◆ EXERCISE ◆
According to the text on the Tuomey verdict, what is the maximum False Claims Act liability the hospital faces?

◆ SELECTED EXTRACT ◆

After less than five hours of deliberations, the jury reached its decision that Tuomey, a community hospital in South Carolina, had violated the Stark Law, anti-kickback statutes, and the False Claims Act by improperly compensating 19 specialty doctors in order to keep their patients coming to the hospital.

Not only is the verdict itself noteworthy, but the fact that the verdict was reached by a jury is also of particular importance. Given that the jury heard, considered, and deliberated on complex healthcare legal issues involving the Stark Law, anti-kickback statutes, Medicare claims, and the False Claims Act, the Justice Department and whistleblower attorneys may be more willing to take cases before a jury. The jury’s verdict also makes non-compete agreements with referring physicians particularly risky.

Dr. Michael Drakeford, the whistleblower in this case, should be particularly proud of his role in the lawsuit. After he declined to enter into one of the agreements that the hospital was offering, he, instead, chose to file a lawsuit against the hospital in 2005 and expose the hospital for its illegal activities.

Although the hospital’s financial penalty is not yet determined, federal law would require repayment of all of the money paid for illegal Medicare claims, and the False Claims Act allows the government to seek reclamation of up to triple the amount of total damages, plus as much as $11,000 per claim. Accordingly, Tuomey faces up to $357 million in potential False Claims Act liability for its illegal compensation plans, though it may receive a penalty less than that amount.

◆ RECORDED INFORMATION ◆
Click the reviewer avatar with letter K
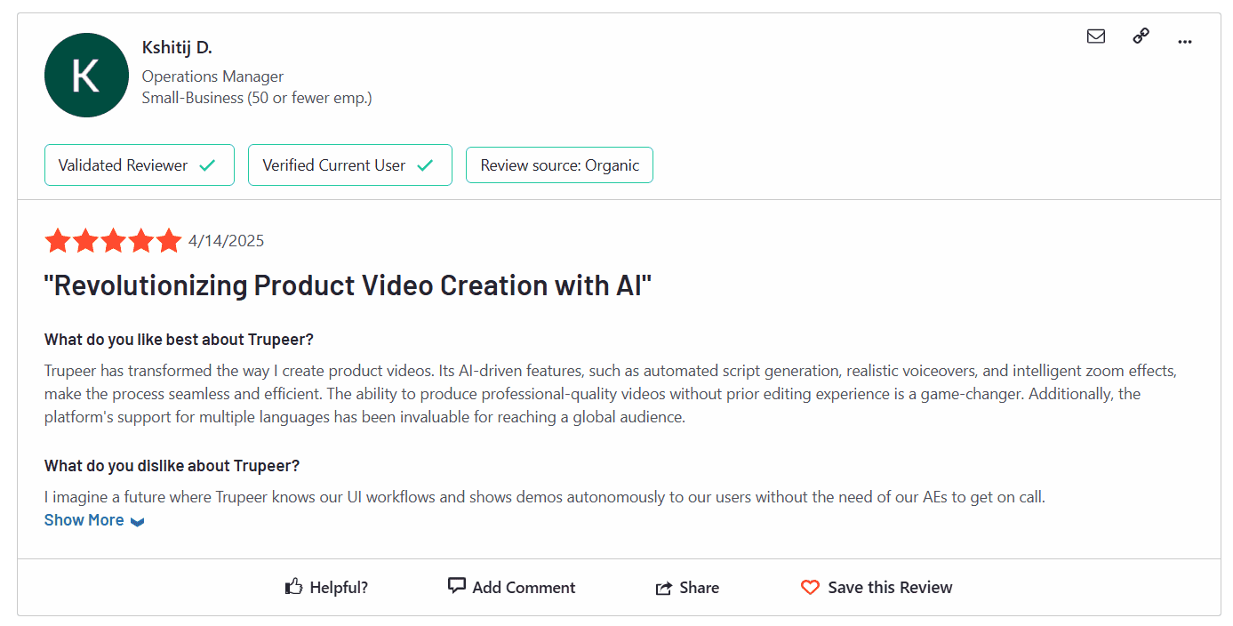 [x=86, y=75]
---
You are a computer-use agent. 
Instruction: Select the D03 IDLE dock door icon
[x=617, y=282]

◆ COMPLETED EXERCISE ◆
Up to $357 million.